## SELECTED PASSAGE

★ ★ ★

This process breaks down glucose sugar into lactate in the cell’s watery cytoplasm without using oxygen or mitochondria, the cell’s so-called power plants. Scientists think cells resort to this relatively inefficient way of doing business for two main reasons: It provides a quick burst of usable energy and — perhaps even more important — gives the cells the building blocks needed to churn out more copies of themselves.

But a new paper published in the journal Science by researchers at the Sloan Kettering Institute (SKI) adds an intriguing new twist to what advantages the Warburg effect provides to immune cells — it helps to turn them on.

Nutrient Signals

Immune cells have a vital job to perform in the body. They must recognize dangerous invaders or cancer and then proliferate rapidly to respond to and contain the threat. The body’s main immune fighters are called T cells.

Connecting co-stimulation to this metabolic reprogramming is a fundamentally new way to think about T cell regulation.
Ming Li immunologist

Since the late 1980s, immunologists have known that T cells require two signals to activate them — one through the T cell receptor itself, and one through a molecule called CD28. When both these wires are tripped, the cells begin a vigorous program of growth and differentiation, sucking up buckets of glucose in the process.

But as SKI immunologist Ming Li and his colleagues now show, they also dramatically increase their production of an enzyme that switches on aerobic glycolysis. The increased amount of this enzyme, called lactate dehydrogenase, shifts the cell’s metabolism toward the Warburg effect.

“Connecting co-stimulation to this metabolic reprogramming is a fundamentally new way to think about T cell regulation,” Dr. Li says. “It shows us how immune cells rewire their metabolic pathways to fit their appropriate function.”

Epigenetic Rewiring

The most surprising find was what effect this shift in metabolism has on gene expression — the turning on and off of genes. Dr. Li and colleagues, including SKI postdoctoral fellows Min Peng and Na Yin, discovered that the metabolites (breakdown products) of aerobic glycolysis participate in a process called histone acetylation, in which chemical tags called acetyl groups are attached to the proteins around which DNA is spooled in a chromosome. Acetylation promotes gene expression — in this case of a key immune gene called interferon gamma.

★ ★ ★

## EXTRACTED INFORMATION
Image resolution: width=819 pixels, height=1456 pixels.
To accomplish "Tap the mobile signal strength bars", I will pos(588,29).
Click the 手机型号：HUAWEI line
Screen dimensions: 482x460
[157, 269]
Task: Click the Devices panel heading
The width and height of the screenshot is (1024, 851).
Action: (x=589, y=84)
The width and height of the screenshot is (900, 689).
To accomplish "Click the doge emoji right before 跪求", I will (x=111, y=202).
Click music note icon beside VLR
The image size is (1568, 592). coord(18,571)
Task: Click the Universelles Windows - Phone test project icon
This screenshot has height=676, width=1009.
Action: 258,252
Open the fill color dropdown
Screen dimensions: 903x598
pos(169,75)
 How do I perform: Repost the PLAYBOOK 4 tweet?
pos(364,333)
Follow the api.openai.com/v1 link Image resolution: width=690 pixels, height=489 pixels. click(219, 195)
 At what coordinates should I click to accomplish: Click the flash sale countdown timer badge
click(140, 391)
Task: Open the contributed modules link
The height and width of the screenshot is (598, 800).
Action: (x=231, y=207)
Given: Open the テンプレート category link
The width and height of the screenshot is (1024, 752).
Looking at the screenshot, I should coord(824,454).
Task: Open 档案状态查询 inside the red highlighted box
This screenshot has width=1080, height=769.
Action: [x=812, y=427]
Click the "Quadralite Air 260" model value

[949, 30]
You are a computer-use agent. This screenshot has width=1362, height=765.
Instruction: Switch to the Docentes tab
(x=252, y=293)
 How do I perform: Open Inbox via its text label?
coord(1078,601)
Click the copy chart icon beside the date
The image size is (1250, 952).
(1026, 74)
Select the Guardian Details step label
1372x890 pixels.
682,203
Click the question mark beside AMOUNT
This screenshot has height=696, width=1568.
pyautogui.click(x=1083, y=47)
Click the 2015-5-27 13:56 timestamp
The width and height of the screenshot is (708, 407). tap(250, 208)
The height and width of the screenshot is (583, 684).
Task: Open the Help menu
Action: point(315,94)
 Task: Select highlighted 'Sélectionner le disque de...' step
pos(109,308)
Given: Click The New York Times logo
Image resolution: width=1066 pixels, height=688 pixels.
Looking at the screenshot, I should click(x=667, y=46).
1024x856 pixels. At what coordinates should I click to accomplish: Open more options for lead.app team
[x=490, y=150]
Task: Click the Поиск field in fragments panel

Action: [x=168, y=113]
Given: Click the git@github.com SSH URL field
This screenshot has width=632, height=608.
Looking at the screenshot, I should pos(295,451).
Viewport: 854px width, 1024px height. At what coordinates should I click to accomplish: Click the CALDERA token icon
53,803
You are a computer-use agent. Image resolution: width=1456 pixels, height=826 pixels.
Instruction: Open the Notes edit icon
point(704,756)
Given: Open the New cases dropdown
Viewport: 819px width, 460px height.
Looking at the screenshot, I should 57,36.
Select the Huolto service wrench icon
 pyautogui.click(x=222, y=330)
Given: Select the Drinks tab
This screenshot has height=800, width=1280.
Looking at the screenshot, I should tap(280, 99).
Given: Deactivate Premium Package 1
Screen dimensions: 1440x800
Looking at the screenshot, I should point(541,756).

★ ★ ★

## WORK INSTRUCTION
Rewrite the text on T cell activation from "Nutrient Signals" up to and including "in the process.", replacing "wires" with "triggers".

## RESULT BELOW
Nutrient Signals

Immune cells have a vital job to perform in the body. They must recognize dangerous invaders or cancer and then proliferate rapidly to respond to and contain the threat. The body’s main immune fighters are called T cells.

Connecting co-stimulation to this metabolic reprogramming is a fundamentally new way to think about T cell regulation.
Ming Li immunologist

Since the late 1980s, immunologists have known that T cells require two signals to activate them — one through the T cell receptor itself, and one through a molecule called CD28. When both these triggers are tripped, the cells begin a vigorous program of growth and differentiation, sucking up buckets of glucose in the process.